As expected, most of the attendees had experience of working in Africa. However, I found it interesting that they brought quite different experiences. It’s not really surprising since Africa is 54 non-homogenous countries, but it is a very important reminder of the importance of context. One example of this arose when discussing use of SMS messaging vs voice. The preference of the population varies by country and region but someone whose experience was mainly seeing Ghana’s voice preference didn’t realise things were the opposite in Tanzania. To me, such differences and preferences are symptomatic of wider differences that must be taken into account when designing interventions and which can be understood through the lens of Service-Dominant Logic that underpins my research.

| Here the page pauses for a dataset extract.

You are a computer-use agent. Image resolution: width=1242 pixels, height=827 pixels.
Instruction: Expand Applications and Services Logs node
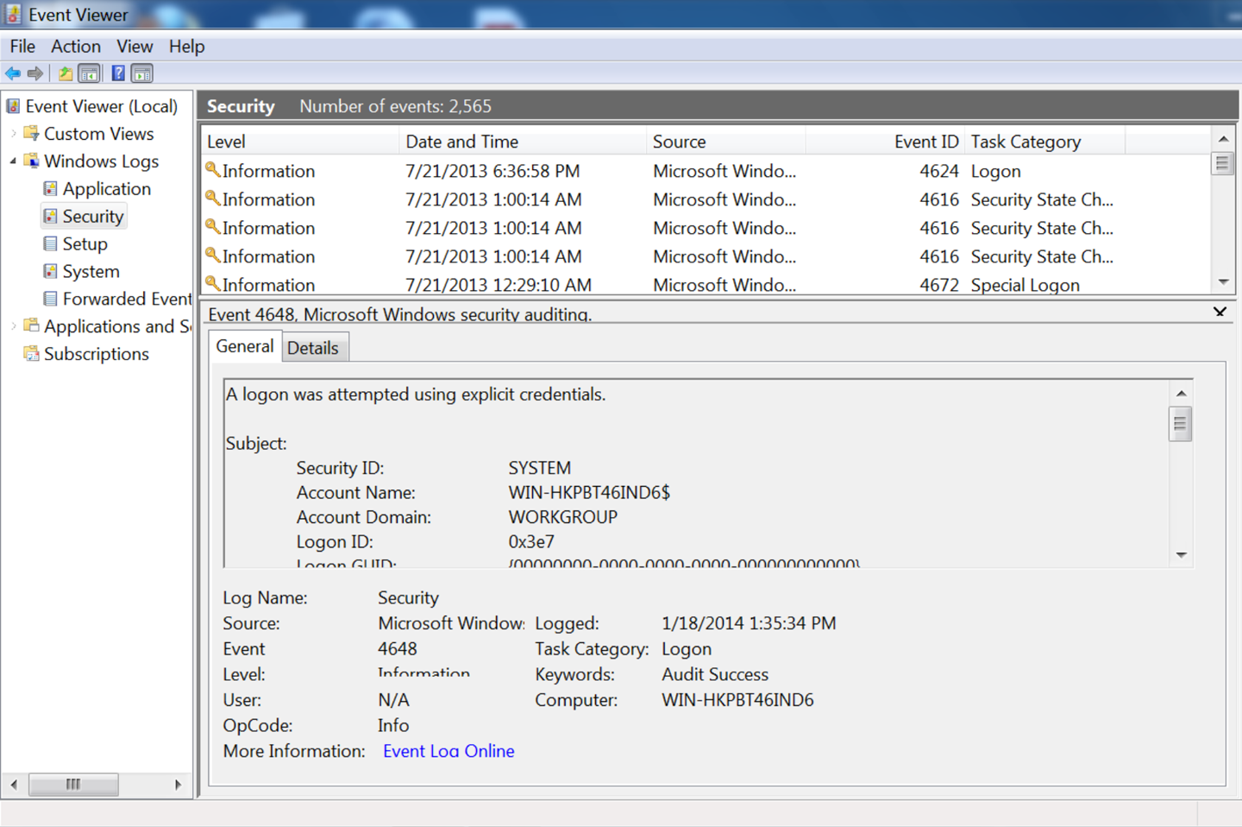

My contribution was both academic and practical. I was able to call on my business background, my experience of multiple projects in Africa, and my “Last Yard” consumption research. I think I probably provided most value by trying to keep focus on learning before doing, since interventions can be unsuccessful without a clear understanding of the context. I proposed that my research could fit very well with this aspect of the Ebola response and I volunteered to visit at-risk populations to use my research to gather information. I see this as being very much to do with adherence since people need to follow instructions for Ebola protection, for example, on physical contact or seeking inoculation. The key part is making sure that the messages are communicated in the right way, by the right people, and are culturally acceptable.

From my consideration of the discussions during the conference, I also identified another element of adherence which is of relevance to my research; it relates to health staff. Where they must administer doses direct to patients, for example injections, then they must also adhere to the consumption instructions for the medicine in order to deliver effective care. This implies that they must also receive communications that are suitable for the context. Extrapolating, this makes me think that there are actually three loci of adherence: the patient, the health staff and the patient-staff interface. This provides me with additional insights into adherence challenges, which are also – as with all my consumption research – widely relevant beyond the healthcare sphere of my case study since there are many other contexts where consumption according to the instructions requires that the consumer-facing provider must also follow instructions.

Overall, it has been an excellent if draining conference with fascinating people and a real passion not just to address Ebola in the short term but also to create a framework of resources for future natural disasters of whatever type. I have pledged my support and look forward to being able to offer my research in support of its aims.


Peter is studying for a PhD within WMG's Service Systems Group. The research question for Peter's PhD is "Why are some supply chains better than others at delivering value propositions that address contextual variety in the last yard? The case of patient adherence in sub-Saharan Africa".